— Start —

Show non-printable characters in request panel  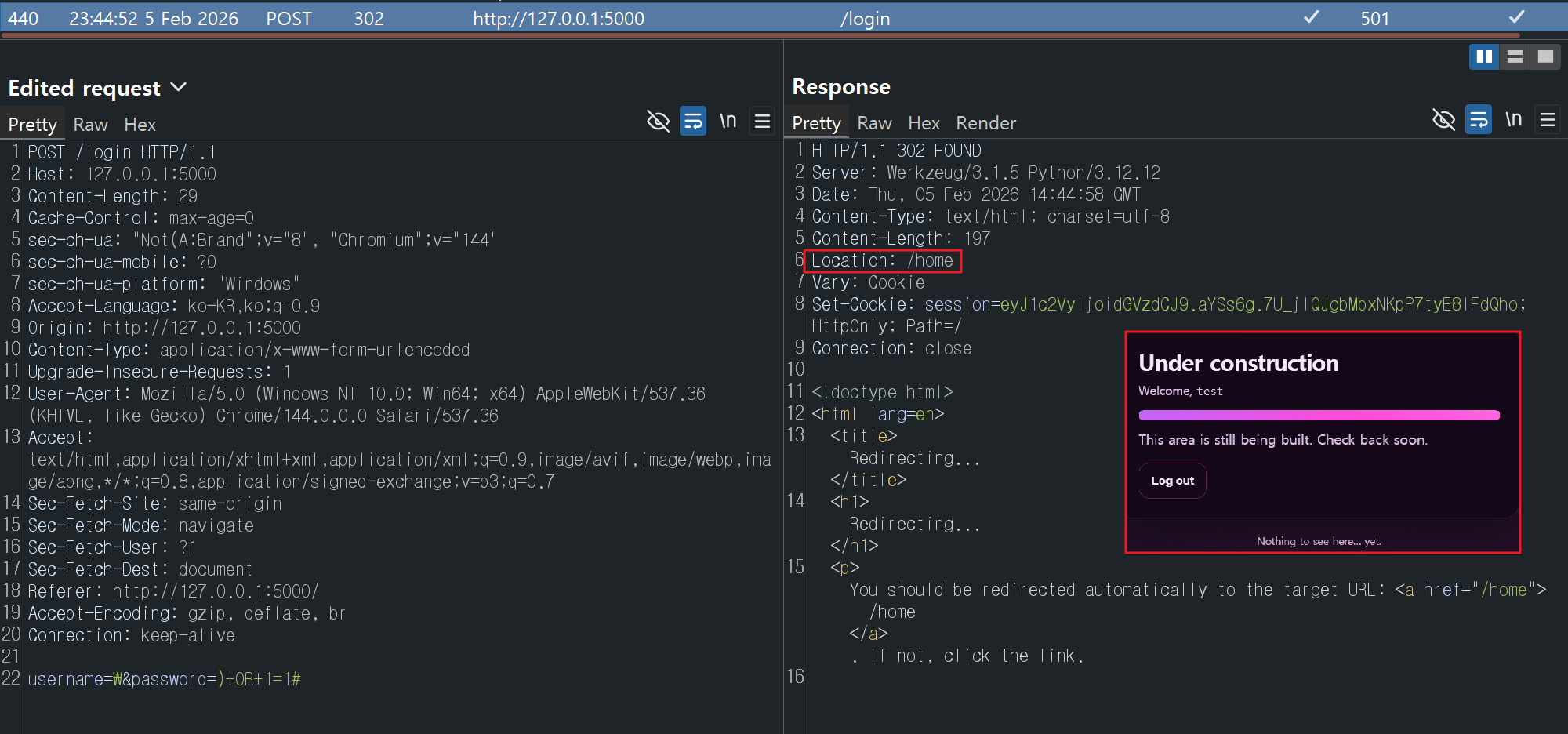tap(728, 121)
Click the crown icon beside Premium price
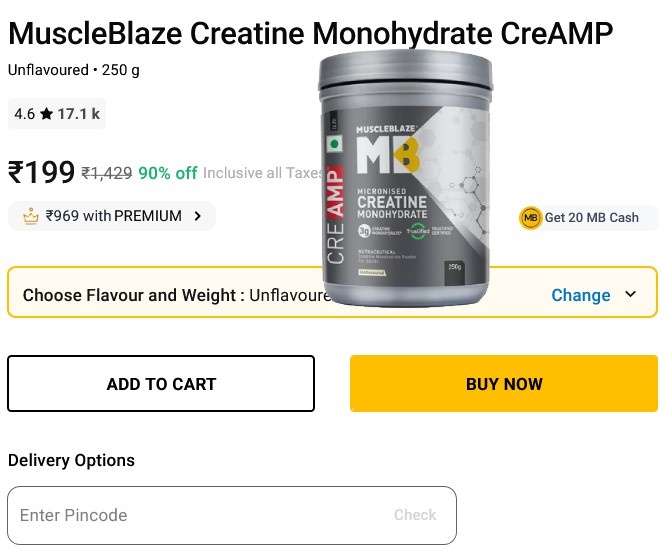This screenshot has width=665, height=552. pyautogui.click(x=30, y=216)
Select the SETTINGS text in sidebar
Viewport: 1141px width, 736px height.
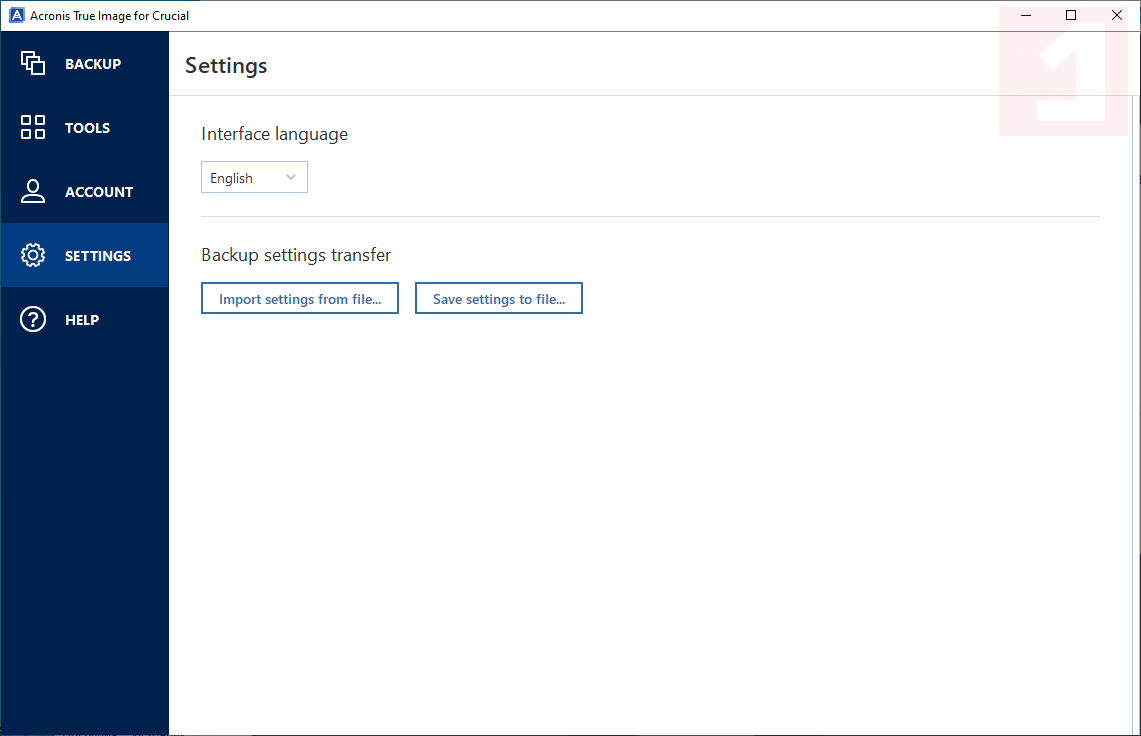pos(98,256)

— End —

Quote every line of the listing word for word, from the line containing "Select the SETTINGS text in sidebar" down to the end of the listing, leaving out the pictures.

Select the SETTINGS text in sidebar
Viewport: 1141px width, 736px height.
pos(98,256)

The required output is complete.